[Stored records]
==================================================
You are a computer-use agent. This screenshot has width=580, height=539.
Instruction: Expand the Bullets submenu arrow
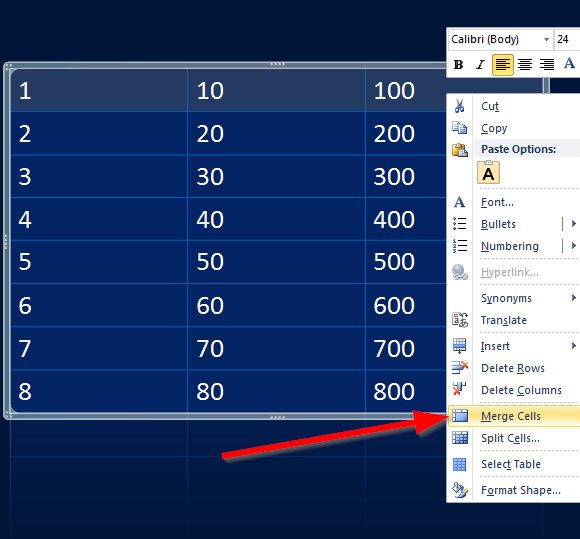coord(573,223)
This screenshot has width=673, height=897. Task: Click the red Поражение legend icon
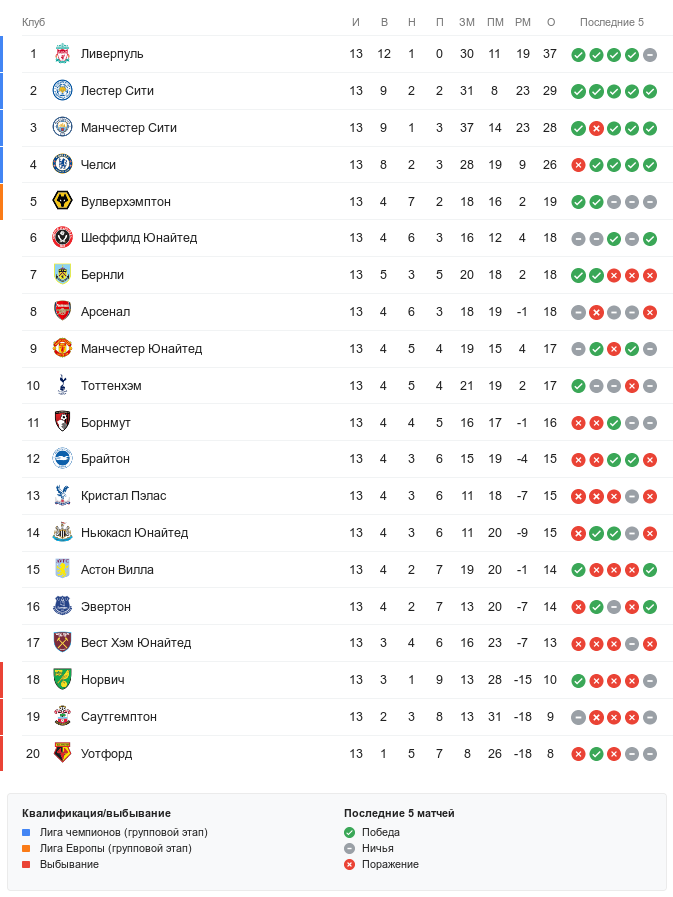(349, 864)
==================================================
Every entry above needs to be copied exactly, apart from its pictures.

You are a computer-use agent. This screenshot has width=580, height=539.
Instruction: Expand the Bullets submenu arrow
coord(573,223)
This screenshot has width=673, height=897. Task: Click the red Поражение legend icon
(349, 864)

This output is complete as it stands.